Friday, July 9, 2010
Nina Hagen: Naturträne
Nina Hagen: She of the monster voice, rubber face, and a beauty all her own. You have to wonder if that voice could exist without the mad poached-egg eyes and the mouth conceivably capable of holding a jet engine. But then, everything about her is outsized. (And very German too, and I mean that in the best possible way). As a singer her currency is the radical mix: the grand gesture with the Grand Guignol, the classical with the animal, the sacred with the profane, and all filtered through the technical burlesque of that voice. As a personality she is equally garish, flamboyant, and loud, and yet there's an undeniable delicacy in her too. She manages to radiate humanity and vulnerability no matter what voice she's using or what disguise she's in. (Compare this to Diamanda [below] whose talent seems to serve an entirely different master. Nina is a mom; Diamanda is, god forbid, not. Maybe the answer is in there, somewhere.) As Naturträne demonstrates, Nina has no wanting for technique, but she isn't limited by it either: She could use it or not, depending on how it might best serve her particular vision. That she doesn't need to put it on display in everything she does is a rare quality indeed.

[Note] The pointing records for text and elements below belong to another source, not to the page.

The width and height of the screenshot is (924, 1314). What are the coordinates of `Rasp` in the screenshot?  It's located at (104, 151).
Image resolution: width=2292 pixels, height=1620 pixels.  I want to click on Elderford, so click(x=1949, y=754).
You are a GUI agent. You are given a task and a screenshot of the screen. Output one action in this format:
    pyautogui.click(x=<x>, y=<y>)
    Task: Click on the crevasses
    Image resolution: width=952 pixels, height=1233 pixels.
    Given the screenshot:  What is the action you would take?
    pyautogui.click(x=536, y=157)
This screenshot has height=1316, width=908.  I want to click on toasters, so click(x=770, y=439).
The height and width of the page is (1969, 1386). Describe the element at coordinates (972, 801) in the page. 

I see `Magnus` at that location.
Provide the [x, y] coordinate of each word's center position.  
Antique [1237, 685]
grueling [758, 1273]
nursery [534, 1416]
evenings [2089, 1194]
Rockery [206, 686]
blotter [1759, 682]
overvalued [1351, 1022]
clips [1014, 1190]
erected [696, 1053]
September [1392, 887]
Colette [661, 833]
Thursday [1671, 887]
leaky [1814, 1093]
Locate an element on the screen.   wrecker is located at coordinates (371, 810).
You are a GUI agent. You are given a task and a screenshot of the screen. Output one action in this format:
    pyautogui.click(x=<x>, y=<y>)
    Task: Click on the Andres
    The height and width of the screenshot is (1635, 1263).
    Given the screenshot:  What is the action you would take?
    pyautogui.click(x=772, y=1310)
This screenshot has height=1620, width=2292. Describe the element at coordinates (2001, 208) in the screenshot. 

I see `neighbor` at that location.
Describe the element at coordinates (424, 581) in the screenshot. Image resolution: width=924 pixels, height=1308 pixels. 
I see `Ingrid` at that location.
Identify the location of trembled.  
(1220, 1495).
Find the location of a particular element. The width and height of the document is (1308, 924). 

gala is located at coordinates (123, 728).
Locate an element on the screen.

And despite all that, for me anyway, Hagen's career never quite found the right vehicles for her talent. (Imagine her voice as animated character! She's practically one already.) Maybe it was as simple as never having found the right support in a producer, arranger, or musicians. Her records seem far too conventional for her vision and more than a little naive. (Admittedly, Americans like me tend to find foreign [save for the British] rock and roll naive in general.) Her sleepwalking covers of 60s American bubblegum hits are an example. Imagine her voice with a band of suitable peers capable of making her prodigiousness soar: Sonic Youth, Tom Waits, Brian Eno, (early) Roxy Music, John Zorn, Philip Glass, Elliott Sharp, Polysics... John Paul Jones, even. (Insert your preference here.)
Explore YouTube and you'll find her more recent work includes standard big band arrangements of jazz-age evergreens. While her versions are respectable, if unexceptional, the arrangements seem to corset her. (Check the audience: The mystified looks on their faces are a giveaway that she may be fluttering way above their heads.) She just might be the best interpreter of Brecht/Weill ever if she weren't playing so nice for the posh theater crowd. (If only she could give her Brecht more Vile, as the old joke goes...) Note her video versions of "Surbaya Johnny" and "Alabama Song," you keep hoping for Mad Nina to appear but, alas, she never does. ("Alabama Song" could be Nina after electroshock treatment. Or too heavy a dose of Prozac.)
Despite this, watch the video above and see if you too don't fall in love with her. Whatever her output, her gifts and charms are undeniable. Maybe it's the combination of the emotional intimacy with a fair dose of sexual abandon, the domineering and the demure, and that bucketful of vulnerability. It's a generous performance.